Weekend Roundup
- It's more than a year away, but you should still put this down in the calendar: "Legal History and Empires, Perspectives from the colonized" will be hosted by the University of the West Indies, Cave Hill Campus, Barbados on July 11-13, 2018. This conference follows on the "Legal Histories of the British Empire" conference in Singapore in 2012. In between, a 2015 conference was planned for Accra, Ghana. Unfortunately, "Traditions, Borrowings, Innovations & Impositions: Law in the Post-Colony and in Empire" was cancelled due to Ebola in other parts of west Africa. Watch for the Caribbean conference's Call for Papers, coming later this year.
- A recording of Federal Government Historians, the recent AHA panel, is here, courtesy of C-SPAN. “Historians who work within the federal government talked about how their institutions document and influence policy making, while striving to remain objective in a political environment. They spoke about their research projects, preservation initiatives, and how they help other historians access classified documents.”

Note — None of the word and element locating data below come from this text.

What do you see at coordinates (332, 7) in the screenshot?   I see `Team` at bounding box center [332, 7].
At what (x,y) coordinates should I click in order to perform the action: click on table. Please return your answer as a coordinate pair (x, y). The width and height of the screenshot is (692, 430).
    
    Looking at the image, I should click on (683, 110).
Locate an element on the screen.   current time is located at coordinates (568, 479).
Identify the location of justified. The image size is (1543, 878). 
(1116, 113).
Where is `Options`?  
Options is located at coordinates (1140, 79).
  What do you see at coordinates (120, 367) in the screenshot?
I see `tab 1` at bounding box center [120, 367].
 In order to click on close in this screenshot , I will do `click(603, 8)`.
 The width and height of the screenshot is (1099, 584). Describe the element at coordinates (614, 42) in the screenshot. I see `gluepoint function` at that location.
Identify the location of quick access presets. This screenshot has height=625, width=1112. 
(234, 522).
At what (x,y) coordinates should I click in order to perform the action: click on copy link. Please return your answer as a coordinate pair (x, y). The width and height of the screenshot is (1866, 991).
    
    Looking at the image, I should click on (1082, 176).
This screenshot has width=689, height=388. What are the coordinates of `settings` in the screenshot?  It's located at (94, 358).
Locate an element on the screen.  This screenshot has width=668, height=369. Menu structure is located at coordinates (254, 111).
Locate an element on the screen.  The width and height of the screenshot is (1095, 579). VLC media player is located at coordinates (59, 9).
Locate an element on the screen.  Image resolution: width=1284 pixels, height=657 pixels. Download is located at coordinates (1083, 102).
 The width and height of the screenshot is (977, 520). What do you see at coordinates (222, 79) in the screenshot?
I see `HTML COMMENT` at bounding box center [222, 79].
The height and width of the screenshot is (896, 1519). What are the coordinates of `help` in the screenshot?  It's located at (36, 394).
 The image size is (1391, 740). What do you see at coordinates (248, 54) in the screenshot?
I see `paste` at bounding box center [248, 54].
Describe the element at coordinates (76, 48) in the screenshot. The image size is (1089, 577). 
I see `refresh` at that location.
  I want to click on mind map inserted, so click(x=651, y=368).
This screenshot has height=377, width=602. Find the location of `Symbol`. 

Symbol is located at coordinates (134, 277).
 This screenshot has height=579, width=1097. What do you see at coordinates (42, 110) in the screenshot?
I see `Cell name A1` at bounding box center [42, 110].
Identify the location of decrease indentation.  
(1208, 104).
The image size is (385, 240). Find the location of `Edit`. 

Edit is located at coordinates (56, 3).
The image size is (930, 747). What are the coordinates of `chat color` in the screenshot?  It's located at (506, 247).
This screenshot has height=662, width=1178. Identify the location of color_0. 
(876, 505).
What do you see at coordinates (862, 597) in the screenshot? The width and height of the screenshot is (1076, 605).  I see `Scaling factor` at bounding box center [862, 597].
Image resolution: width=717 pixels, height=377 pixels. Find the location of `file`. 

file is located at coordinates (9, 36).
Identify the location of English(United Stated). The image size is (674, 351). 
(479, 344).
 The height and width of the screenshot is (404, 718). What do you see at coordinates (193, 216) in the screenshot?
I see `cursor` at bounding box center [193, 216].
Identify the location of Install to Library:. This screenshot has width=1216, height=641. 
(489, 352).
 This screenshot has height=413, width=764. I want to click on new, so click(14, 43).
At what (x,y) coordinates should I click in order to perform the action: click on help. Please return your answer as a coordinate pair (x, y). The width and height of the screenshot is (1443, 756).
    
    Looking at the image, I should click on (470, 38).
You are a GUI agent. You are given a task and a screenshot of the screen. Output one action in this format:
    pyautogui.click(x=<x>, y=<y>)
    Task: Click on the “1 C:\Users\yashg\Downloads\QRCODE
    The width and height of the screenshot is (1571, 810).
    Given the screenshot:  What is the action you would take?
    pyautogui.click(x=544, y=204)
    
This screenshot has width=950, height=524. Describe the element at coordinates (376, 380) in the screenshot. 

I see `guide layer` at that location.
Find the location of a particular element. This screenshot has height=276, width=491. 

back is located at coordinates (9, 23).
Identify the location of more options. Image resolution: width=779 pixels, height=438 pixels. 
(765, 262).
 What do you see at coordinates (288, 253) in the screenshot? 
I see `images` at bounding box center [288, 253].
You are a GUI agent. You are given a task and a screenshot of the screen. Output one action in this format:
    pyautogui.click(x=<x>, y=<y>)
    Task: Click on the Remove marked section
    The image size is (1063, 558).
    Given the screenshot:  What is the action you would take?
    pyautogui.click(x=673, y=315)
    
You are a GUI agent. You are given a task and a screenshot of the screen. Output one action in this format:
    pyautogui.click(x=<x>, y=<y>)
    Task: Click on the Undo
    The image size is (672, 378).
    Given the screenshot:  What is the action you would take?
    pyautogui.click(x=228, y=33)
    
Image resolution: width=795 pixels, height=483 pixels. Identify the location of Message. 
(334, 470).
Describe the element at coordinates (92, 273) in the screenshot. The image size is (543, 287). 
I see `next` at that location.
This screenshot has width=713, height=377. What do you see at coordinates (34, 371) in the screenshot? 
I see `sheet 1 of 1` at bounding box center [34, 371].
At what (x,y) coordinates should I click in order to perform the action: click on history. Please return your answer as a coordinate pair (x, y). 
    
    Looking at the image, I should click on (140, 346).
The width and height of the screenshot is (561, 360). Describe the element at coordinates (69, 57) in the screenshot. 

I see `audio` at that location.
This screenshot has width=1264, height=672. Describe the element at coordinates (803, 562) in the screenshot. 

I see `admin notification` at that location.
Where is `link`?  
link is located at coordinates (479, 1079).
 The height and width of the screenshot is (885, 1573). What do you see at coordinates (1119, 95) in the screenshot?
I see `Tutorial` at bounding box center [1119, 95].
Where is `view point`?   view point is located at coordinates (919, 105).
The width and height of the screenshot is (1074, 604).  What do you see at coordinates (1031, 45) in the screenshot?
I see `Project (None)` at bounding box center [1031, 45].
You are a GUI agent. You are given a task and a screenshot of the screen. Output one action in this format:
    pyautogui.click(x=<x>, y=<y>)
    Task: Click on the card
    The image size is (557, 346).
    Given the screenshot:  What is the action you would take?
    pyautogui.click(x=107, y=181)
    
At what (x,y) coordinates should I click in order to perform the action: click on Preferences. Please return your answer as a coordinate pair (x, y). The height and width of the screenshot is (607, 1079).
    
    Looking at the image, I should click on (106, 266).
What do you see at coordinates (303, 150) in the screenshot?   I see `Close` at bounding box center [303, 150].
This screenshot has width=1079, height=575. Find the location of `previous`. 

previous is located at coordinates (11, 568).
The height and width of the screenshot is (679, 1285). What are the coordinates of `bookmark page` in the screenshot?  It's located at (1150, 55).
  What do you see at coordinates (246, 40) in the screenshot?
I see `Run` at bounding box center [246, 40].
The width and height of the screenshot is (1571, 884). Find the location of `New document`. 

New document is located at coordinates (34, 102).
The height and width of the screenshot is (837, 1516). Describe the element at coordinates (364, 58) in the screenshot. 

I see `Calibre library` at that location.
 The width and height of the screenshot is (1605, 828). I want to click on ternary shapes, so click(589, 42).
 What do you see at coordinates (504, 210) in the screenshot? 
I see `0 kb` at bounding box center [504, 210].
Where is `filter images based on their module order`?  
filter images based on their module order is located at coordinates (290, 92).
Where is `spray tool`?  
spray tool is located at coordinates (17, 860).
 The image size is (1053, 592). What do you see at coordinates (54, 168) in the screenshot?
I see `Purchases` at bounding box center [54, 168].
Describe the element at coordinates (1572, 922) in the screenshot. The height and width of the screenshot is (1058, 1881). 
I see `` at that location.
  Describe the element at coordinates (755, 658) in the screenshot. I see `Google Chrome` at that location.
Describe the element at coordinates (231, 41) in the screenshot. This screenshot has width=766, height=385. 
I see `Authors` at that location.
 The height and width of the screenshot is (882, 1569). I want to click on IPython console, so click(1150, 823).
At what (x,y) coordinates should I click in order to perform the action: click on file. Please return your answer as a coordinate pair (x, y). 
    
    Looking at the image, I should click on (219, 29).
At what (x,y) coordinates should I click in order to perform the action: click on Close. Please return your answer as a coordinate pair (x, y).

- The TOC for the Journal of Supreme Court History 41:1 (March 2017) is here.
- Updates: Looking to join a panel for this year's annual meeting of the American Society for Legal History? Check out the recent posts to the H-Law listserv. Also: “The Pope is not Lord of the World," a reading course on Francisco de Vitoria's Erste Relectio über die kirchliche Gewalt, at Max Planck this summer.
Weekend Roundup is a weekly feature compiled by all the Legal History bloggers.